CO hydrogenation to ethanol and higher alcohols over ultrathin CuCoAl nanosheets derived from LDH precursor

Abstract

Ultrathin CuCoAl nanosheets derived from layered double hydroxide (LDH) precursor (1–3 cationic-layers) were successfully synthesized by aqueous miscible organic solvent treatment (AMOST) strategy and performed for ethanol and higher alcohols production via CO hydrogenation. The ultrathin CuCoAl nanosheets (CuCo-LDH-aw) demonstrated a comparatively higher total alcohols (ROH) selectivity of 47.6 %, and the molar fraction of ethanol reached up to 37.5 % among the total alcohols.
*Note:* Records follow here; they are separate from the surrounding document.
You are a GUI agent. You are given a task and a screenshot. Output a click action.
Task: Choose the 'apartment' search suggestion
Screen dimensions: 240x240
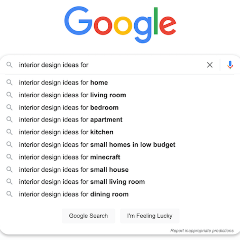(x=71, y=120)
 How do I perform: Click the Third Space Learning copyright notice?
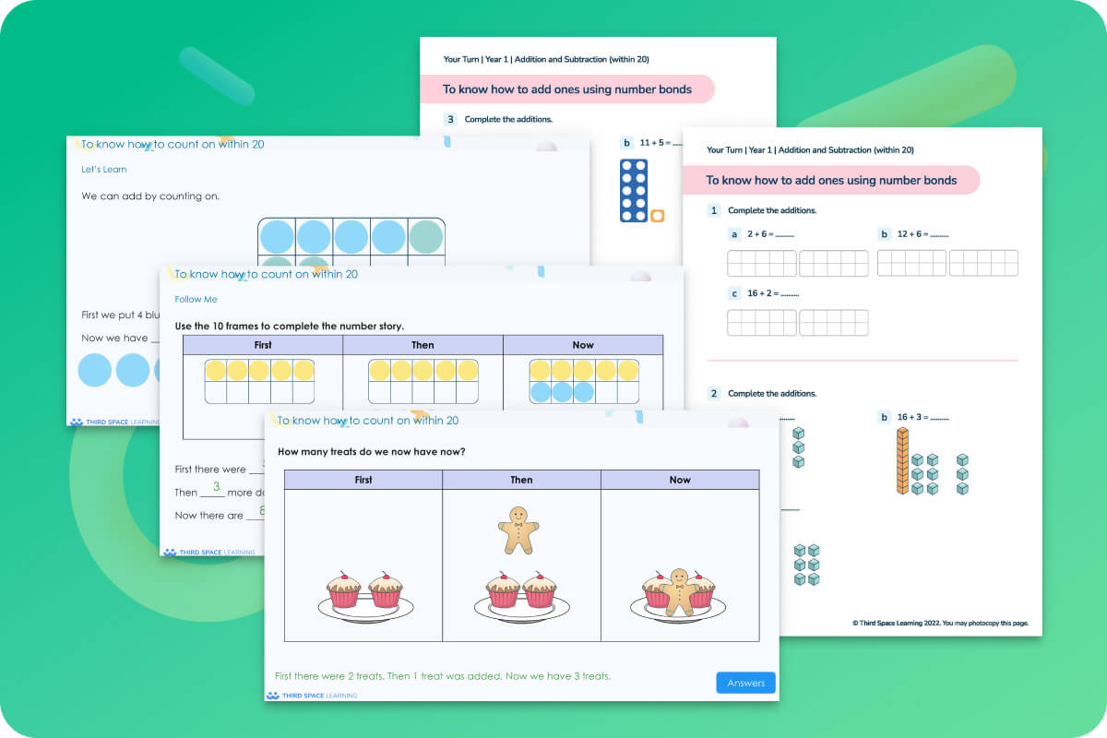click(x=940, y=623)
As revealed by XRD, TEM, SEM, BET and AFM characterizations, the uniform dispersion of CuCo NPs was observed over the ultrathin CuCoAl nanosheets. Moreover, the optimum ultrathin CuCoAl nanosheets exhibited a higher ratio of Cu+/(Cu0 + Cu+), which exerted a positive role on non-dissociative CO* insertion CHx intermediates. More significantly, XPS and in situ CO-DRIFT techniques uncovered the formation of CHx intermediates derived from bridge CO dissociation on the metallic Co species and the formate hydrodeoxygenation route, which involved CO* and surface hydroxyl groups (–OH) reaction. Consequently, it was concluded that the triply synergistic effect of Cu+, Co and surface hydroxyl groups (–OH) species contributed to the improvement in ethanol selectivity via CO hydrogenation.